Stored items from a collection
⟨

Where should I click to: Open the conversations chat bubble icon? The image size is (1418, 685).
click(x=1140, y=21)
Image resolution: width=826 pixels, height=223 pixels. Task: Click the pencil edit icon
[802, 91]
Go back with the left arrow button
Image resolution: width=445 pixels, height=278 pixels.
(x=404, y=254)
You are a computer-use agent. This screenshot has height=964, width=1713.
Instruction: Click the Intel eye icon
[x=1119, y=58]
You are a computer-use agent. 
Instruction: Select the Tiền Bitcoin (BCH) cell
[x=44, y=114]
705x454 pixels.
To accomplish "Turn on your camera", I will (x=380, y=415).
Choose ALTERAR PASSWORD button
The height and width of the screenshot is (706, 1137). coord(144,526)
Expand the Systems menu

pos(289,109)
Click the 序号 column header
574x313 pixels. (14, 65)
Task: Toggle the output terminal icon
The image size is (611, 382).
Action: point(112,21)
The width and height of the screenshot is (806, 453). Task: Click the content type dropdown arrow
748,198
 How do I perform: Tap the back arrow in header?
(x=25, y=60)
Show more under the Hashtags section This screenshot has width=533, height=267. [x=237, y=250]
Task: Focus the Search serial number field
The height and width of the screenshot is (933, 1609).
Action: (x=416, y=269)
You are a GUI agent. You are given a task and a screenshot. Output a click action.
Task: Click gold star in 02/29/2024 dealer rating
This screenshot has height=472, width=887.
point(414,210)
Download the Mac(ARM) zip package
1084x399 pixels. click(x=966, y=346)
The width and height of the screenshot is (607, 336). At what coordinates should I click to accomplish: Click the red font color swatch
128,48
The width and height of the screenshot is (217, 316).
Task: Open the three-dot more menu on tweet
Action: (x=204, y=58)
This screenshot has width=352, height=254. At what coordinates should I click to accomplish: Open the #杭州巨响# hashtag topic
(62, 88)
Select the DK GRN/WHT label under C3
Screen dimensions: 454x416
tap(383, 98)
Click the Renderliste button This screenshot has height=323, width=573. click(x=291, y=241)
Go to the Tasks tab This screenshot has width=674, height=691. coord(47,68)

⟩

__EXERCISE DETAILS__: All the lines above need to be retyped exactly, with nothing left out.

__WRITTEN RESPONSE__:
Where should I click to: Open the conversations chat bubble icon? The image size is (1418, 685).
click(x=1140, y=21)
Image resolution: width=826 pixels, height=223 pixels. Task: Click the pencil edit icon
[802, 91]
Go back with the left arrow button
Image resolution: width=445 pixels, height=278 pixels.
(x=404, y=254)
You are a computer-use agent. This screenshot has height=964, width=1713.
Instruction: Click the Intel eye icon
[x=1119, y=58]
You are a computer-use agent. 
Instruction: Select the Tiền Bitcoin (BCH) cell
[x=44, y=114]
705x454 pixels.
To accomplish "Turn on your camera", I will (x=380, y=415).
Choose ALTERAR PASSWORD button
The height and width of the screenshot is (706, 1137). coord(144,526)
Expand the Systems menu

pos(289,109)
Click the 序号 column header
574x313 pixels. (14, 65)
Task: Toggle the output terminal icon
The image size is (611, 382).
Action: point(112,21)
The width and height of the screenshot is (806, 453). Task: Click the content type dropdown arrow
748,198
 How do I perform: Tap the back arrow in header?
(x=25, y=60)
Show more under the Hashtags section This screenshot has width=533, height=267. [x=237, y=250]
Task: Focus the Search serial number field
The height and width of the screenshot is (933, 1609).
Action: (x=416, y=269)
You are a GUI agent. You are given a task and a screenshot. Output a click action.
Task: Click gold star in 02/29/2024 dealer rating
This screenshot has height=472, width=887.
point(414,210)
Download the Mac(ARM) zip package
1084x399 pixels. click(x=966, y=346)
The width and height of the screenshot is (607, 336). At what coordinates should I click to accomplish: Click the red font color swatch
128,48
The width and height of the screenshot is (217, 316).
Task: Open the three-dot more menu on tweet
Action: (x=204, y=58)
This screenshot has width=352, height=254. At what coordinates should I click to accomplish: Open the #杭州巨响# hashtag topic
(62, 88)
Select the DK GRN/WHT label under C3
Screen dimensions: 454x416
tap(383, 98)
Click the Renderliste button This screenshot has height=323, width=573. click(x=291, y=241)
Go to the Tasks tab This screenshot has width=674, height=691. coord(47,68)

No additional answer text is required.